▶ WHAT IS REQUIRED:
In the data that follows, count the lines where "height" appears, and write only the number.

▶ MATERIALS PROVIDED:
--- --- ---

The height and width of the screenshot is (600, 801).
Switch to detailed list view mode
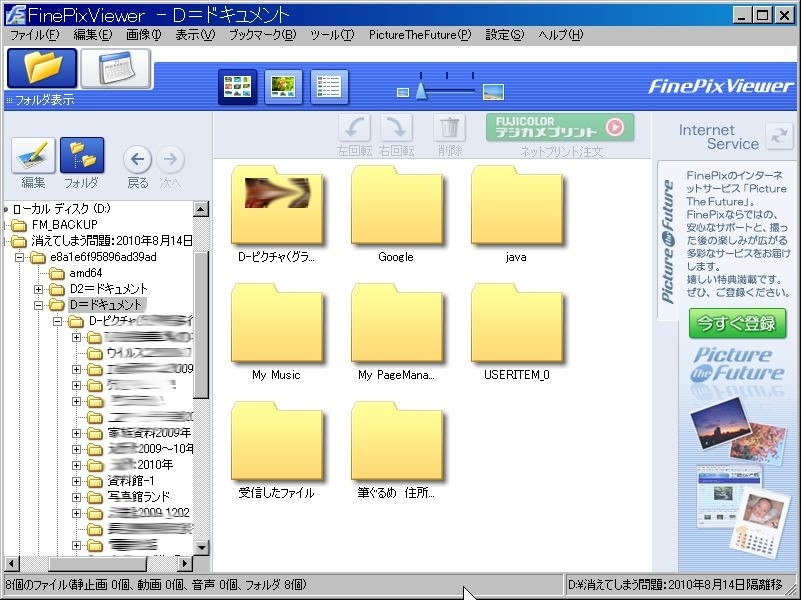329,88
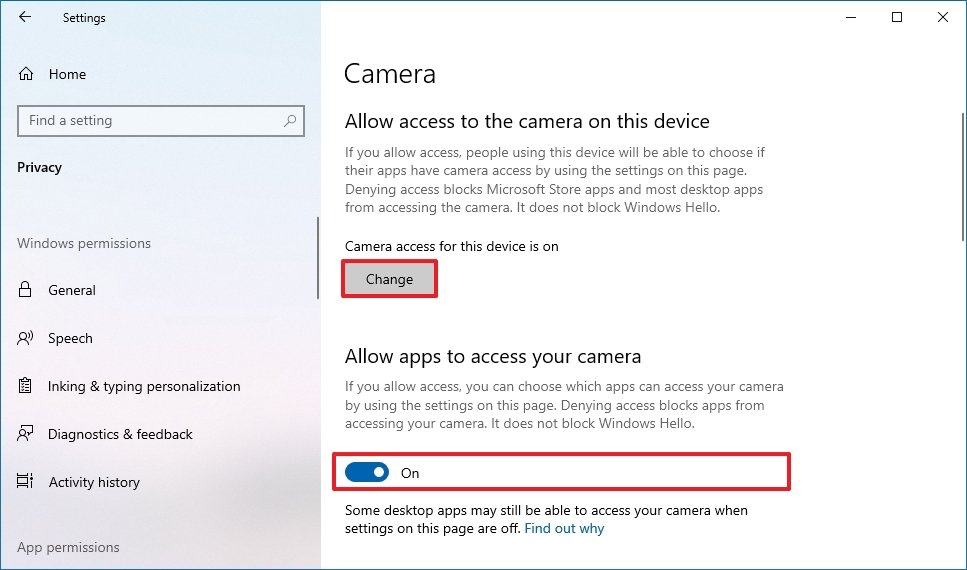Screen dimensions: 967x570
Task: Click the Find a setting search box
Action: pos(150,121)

--- --- ---

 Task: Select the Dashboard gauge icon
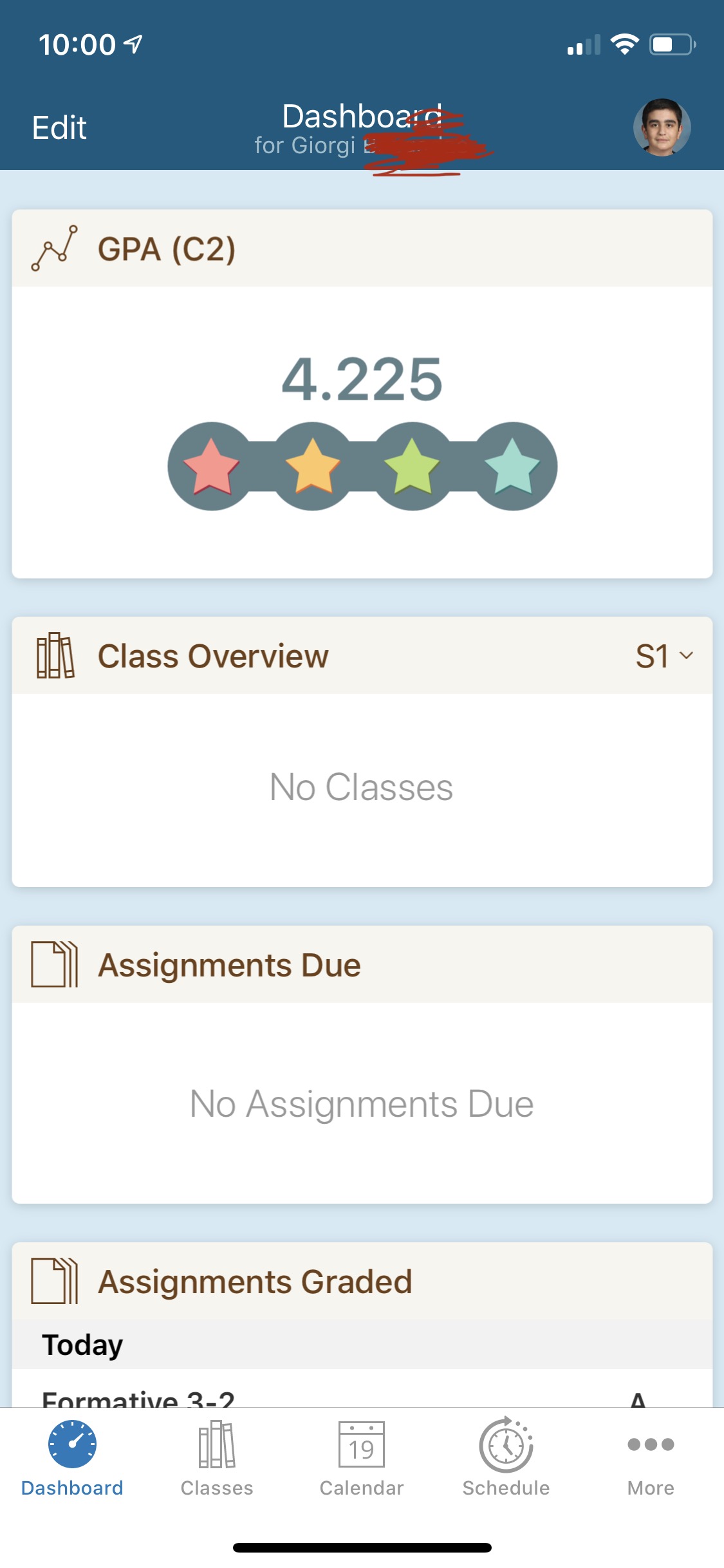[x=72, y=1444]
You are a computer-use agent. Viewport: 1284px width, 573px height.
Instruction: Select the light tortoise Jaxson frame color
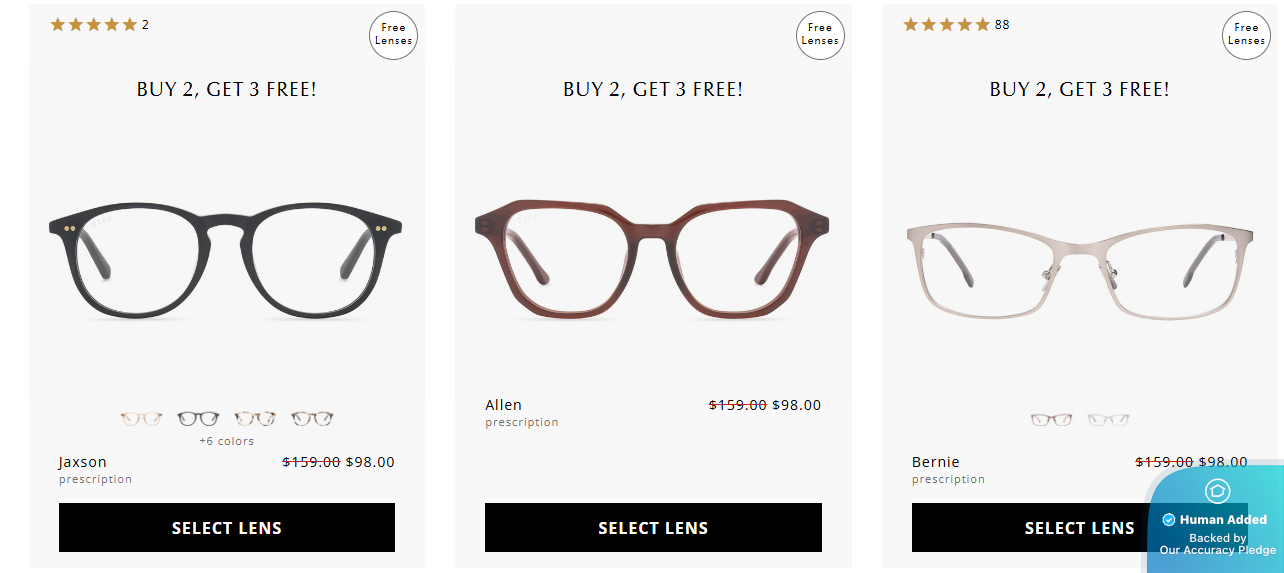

--- --- ---

▶ RESULT:
2